China: EOS continues to reign, BTC disappoints. Beijing’s view of cryptocurrency and blockchain technology is far more nuanced – if that’s the word, otherwise “hypocritical” – than is widely understood. The same regime which forbids crypto trading actually has a monthly beauty contest for digital coins called the Global Public Blockchain Technology Assessment Index. In a December 20 report, the Ministry of Industry and Information Technology updated the index which continues to rank EOS and Ethereum as the top two public blockchains. China’s own GXChain supplanted BitShare for the third slot and Bitcoin dropped to a less-than-stellar 18th. Literally, less than Stellar, which now occupies the 13th spot Bitcoin held last month. In December, the index began coverage of Ontology, which debuted in a 4th-place tie with Komodo. The ministry’s Center for Information and Industry Development scores projects on the bases of technology, application, and innovation.

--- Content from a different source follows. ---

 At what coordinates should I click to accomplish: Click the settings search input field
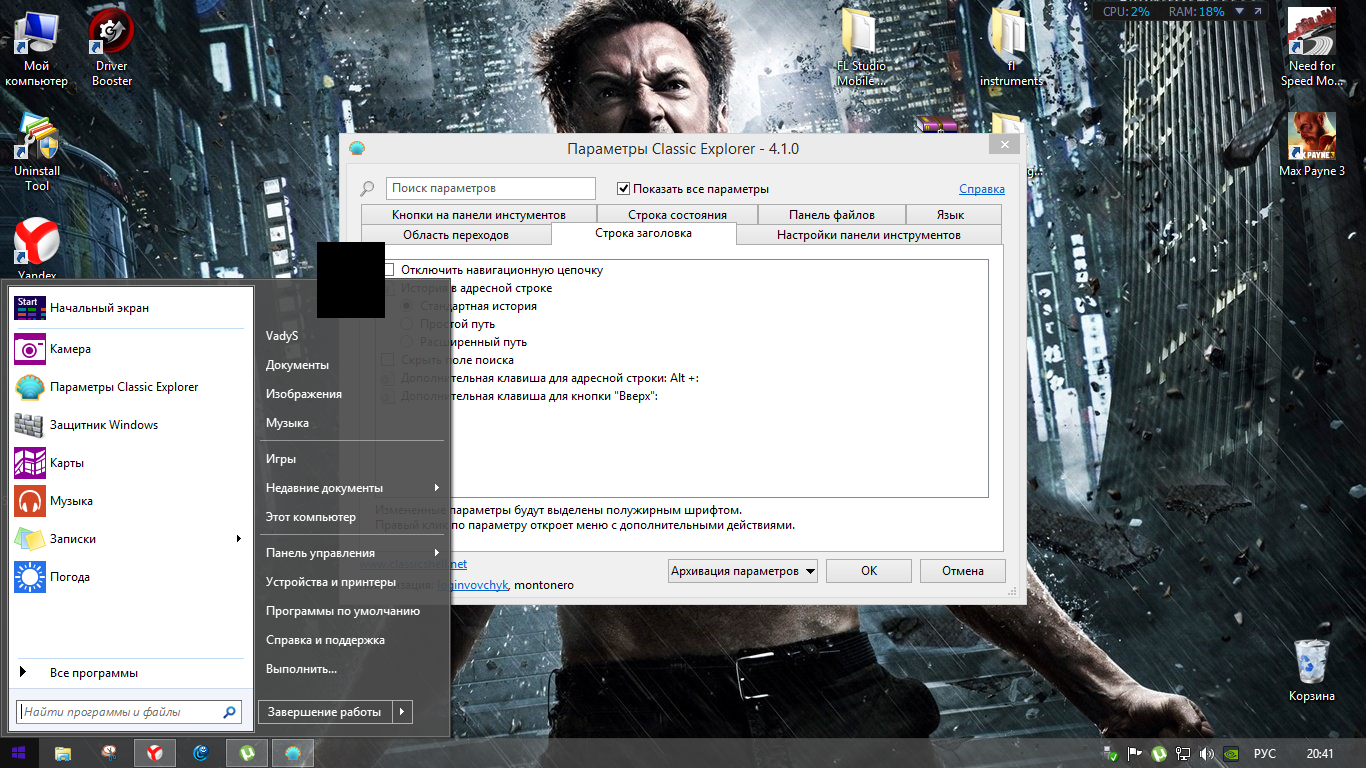(x=490, y=188)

Lightning finding its grease. Lightning Network, launched in April to enhance payment scalability, passed a couple Big, Round Numbers this past week. It recently exceeded the BTC 500 barrier shortly after passing $2 million. As it increases nodes and channels on a daily basis, LN offers an ever faster and more secure process for performing transactions. Scalability has always been an issue for cryptocurrencies, particularly bitcoin which regularly sees its payment processing capacity compared unfavorably with Visa’s. Multiple media reports suggest that, as this work gets done during a comparatively dim time for crypto trading, it could have a dramatic impact on the next bull market.
Bitmain lays off half its workforce. Chinese crypto firm Bitmain finally pulled the trigger on some long-expected furloughs, according to several media reports. CoinDesk cites sources inside the company as saying that the firm will return to its knitting and focus on mining while letting go staff in its blockchain development and artificial intelligence labs. Some of these people might barely have had time to unpack their coffee mugs, as around 1,500 to 1,600 layoffs are expected at Bitmain, which started 2018 with a workforce of roughly 1,000.

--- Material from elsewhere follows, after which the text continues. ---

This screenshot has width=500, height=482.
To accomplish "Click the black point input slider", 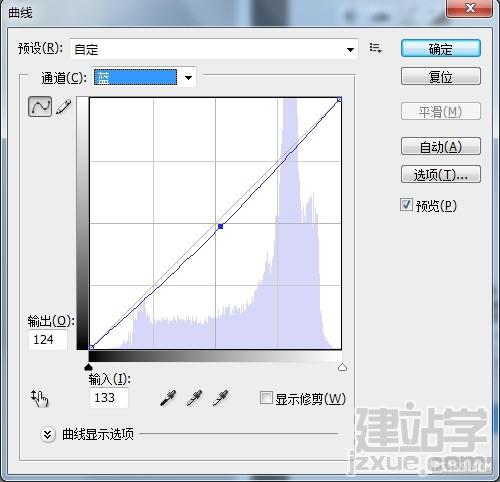I will click(x=88, y=367).
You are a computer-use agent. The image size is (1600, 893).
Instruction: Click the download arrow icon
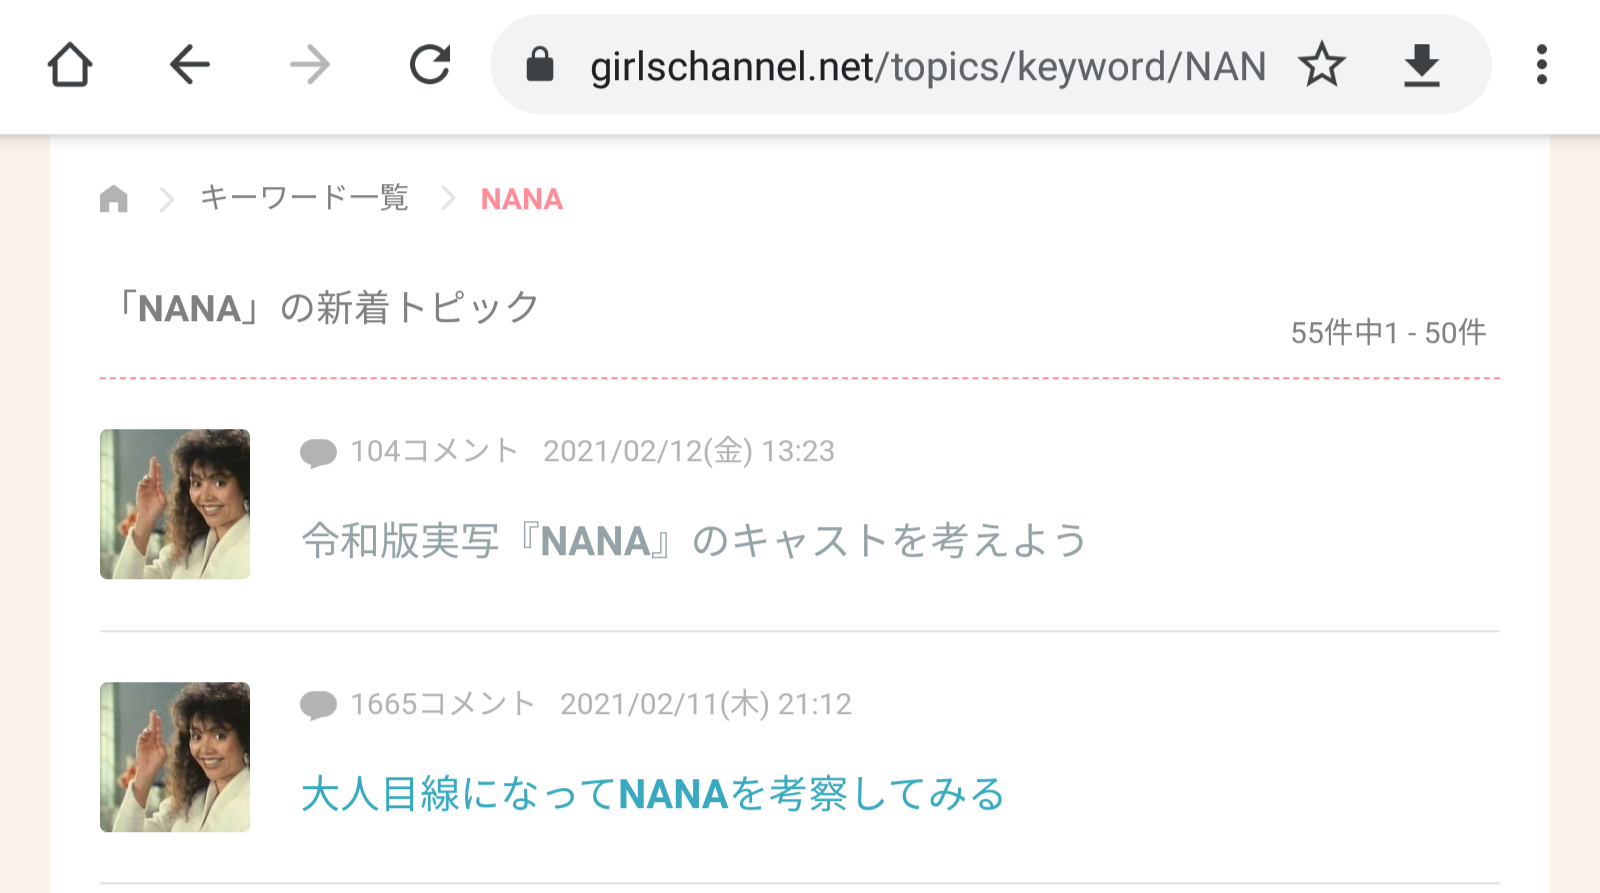(1421, 66)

LOOKING FORWARD: Crypto-focused journalist Kai Sedgwick offered his forecast for the coming year via Bitcoin.com but, as he puts it, “2018 didn’t play out the way it was promised,” so take all this with a mine of salt. Still, Sedgwick sees the resurgence of privacy, ICO-esque raises in the form of security token offerings and the expansion of decentralized credit networks as 2019’s major themes. He also sees potential trends stemming from the emergence of a killer dApp, growing acceptance of peer-to-peer cash, greater functionality on the Lightning Network, improvements in custodial services for institutional investors and a deepening futures market as possible fuel for growth in the crypto space. … A bipartisan bill has been proposed in Washington that would exclude cryptocurrencies from regulation as securities. The Token Taxonomy Act would define digital tokens in a way distinct from stocks and bonds, and thus not in the purview of the Securities and Exchange Commission. The SEC currently uses the so-called “Howey test,” based on a 1946 Supreme Court ruling, to determine if a transaction constitutes a securities sale. CNBC, in reporting this development, acknowledged that the bill is “largely symbolic,” coming at the end of a legislative session that a) is about to pass the gavel from one party to the new majority party, and b) still can’t find a way to fund 20% of government operations and so has more pressing matters to attend to.